Citações e cartas que nem o lixo quer I

"De todas as coisas que a humanidade criou para justificar o supostamente maior número de sinapses neuronais no cérebro humano, a literatura terá sido a mais inútil. De entre tudo aquilo que terá sido considerado como literatura, a ficção, por ser mentira, só é suplantada pela poesia no que se refere a algo que poderia ter sido abolido, apagado, votado a um total ostracismo sem que a humanidade com isso perdesse algo. Pelo contrário, ter-se-ia poupado à História a obrigação de carregar ao colo como filha essa bastarda disciplina que parece ser a história da literatura. Ter-se-ia poupado à humanidade magnífica falácia de que a subjectividade na leitura da realidade e o uso da linguagem para outro fim que não o de permitir o progresso em toda a sua objectividade podem conter a mais ténue réstia de virtude. Um poema não é muito mais do que uma gota de veneno civilizacional concentrado. A invenção de algo para ser narrado como sucedâneo da verdade está longe de ser visto como negativo mas o tempo dirá que a razão está do lado daqueles para quem a utopia seria o lugar da verdade e a negação desse paradoxo que é a ficção." 
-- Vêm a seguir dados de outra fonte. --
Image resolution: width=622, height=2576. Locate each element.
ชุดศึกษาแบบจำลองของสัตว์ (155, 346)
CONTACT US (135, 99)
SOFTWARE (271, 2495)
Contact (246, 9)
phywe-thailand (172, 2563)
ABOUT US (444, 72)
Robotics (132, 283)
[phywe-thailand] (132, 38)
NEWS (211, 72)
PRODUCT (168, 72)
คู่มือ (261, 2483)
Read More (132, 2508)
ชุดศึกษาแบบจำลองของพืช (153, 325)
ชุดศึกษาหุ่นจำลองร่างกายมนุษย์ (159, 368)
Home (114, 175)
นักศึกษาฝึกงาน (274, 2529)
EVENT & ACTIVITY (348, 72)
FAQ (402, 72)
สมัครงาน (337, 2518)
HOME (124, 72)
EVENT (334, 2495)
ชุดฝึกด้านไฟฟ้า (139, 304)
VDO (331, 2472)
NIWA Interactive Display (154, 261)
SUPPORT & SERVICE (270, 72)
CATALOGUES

Júlio Sousa Teles, O Homem, a Cultura, as Falácias do Século XX.

Caro Júlio,

lamento que tenha partido cedo demais. Nem imagina como as suas palavras soam a profecia. Não tardará, andaremos todos a queimar livros outra vez. Eu não estarei por cá, por opção. Farei da minha ficção aquilo que muito bem entender e farei o impossível, se tiver de ser, para me diluir nela. Vou prescindir da minha realidade nesse dia em que triunfarem os homens como o Júlio e, já agora, Platão, que clama contra os poetas na sua República. Mas deixe-me que lhe diga, sem qualquer ponta de sarcasmo, do qual prescindo para me entregar despudoradamente nos braços da hipocrisia, que, ao menos, lhe devemos fazer uma homenagem: prefiro a sua postura sem rodeios àquela coisa insidiosa e nauseabunda de achar que a ficção serve para entreter e ensinar a escrever e a poesia fala do que é bonito. Saboreemos uma náusea comum, Júlio, relativamente a essa gente e deixemos o tempo falar. Sem sarcasmo nem hipocrisia, entregue agora à crueldade pura, o Júlio já não tem muito tempo, pois não? Às vezes, nem os pactos com o Diabo surtem o seu esperado efeito.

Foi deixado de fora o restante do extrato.